How often should I have sex? — The highest pregnancy rates occur in couples who have vaginal intercourse every one to two days (in the follicular phase (figure 2)) [12,23-25], but regular intercourse two to three times per week beginning soon after cessation of menses should ensure that intercourse falls within the fertile period and semen quality is optimal [26]. Most data indicate that optimum semen quality, measured in terms of motility, morphology, and total sperm count, occurs when there are two to three days of ejaculatory abstinence; longer intervals are associated with lower pregnancy rates [27].

Effect of lubricants — Some lubricants inhibit sperm motility in vitro (eg, KY jelly, Astroglide, Touch, Replens, olive oil, saliva, KY Sensitive, KY Warming, KY Tingling) [28-33]; however, a secondary analysis of couples in a prospective time-to-pregnancy study found no difference in fecundability between those who used and did not use lubricants (primarily Astroglide, KY Jelly, or Pre-seed) [34]. Although there are no compelling data to suggest that lubricant use impairs fertility, the use of lubricants that do not inhibit sperm motility, such as mineral oil, canola oil, mustard oil, or hydroxyethylcellulose-base (Pre-Seed), is prudent when lubricants are needed.

Coital factors that do not affect fertility — Coital position, presence or absence of female orgasm, and female position (eg, remaining supine) after male ejaculation do not appear to affect the likelihood of conception [20].

How does age affect fertility? — Delayed childbearing can decrease the probability of successful conception and should be taken into account in family and career planning.
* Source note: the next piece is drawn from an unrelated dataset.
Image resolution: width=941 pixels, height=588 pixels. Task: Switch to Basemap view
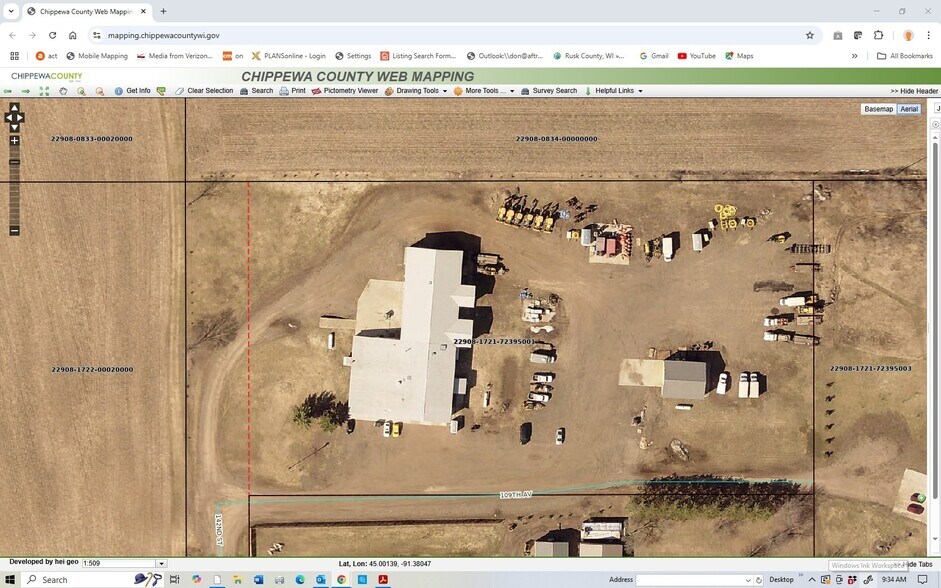click(x=878, y=109)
Women in their late 30s are approximately 40 percent less fertile than women in their early 20s. (See "Effects of advanced maternal age on pregnancy".)

The probability of conception is highly dependent upon maternal age, but paternal age also plays a minor role, especially after age 50 years [35]. In a large well-designed study, the probability of clinical pregnancy following intercourse on the most fertile day of the cycle in women of assumed fertility aged 19 to 26 years, 27 to 34 years, and 35 to 39 years was approximately 50, 40, and 30 percent, respectively, if the male partner was the same age, but 45, 40, and 15 percent, respectively, if he was five years older [36].

(See "Effect of advanced paternal age on fertility and pregnancy".)

(See "Effect of advanced paternal age on fertility and pregnancy".)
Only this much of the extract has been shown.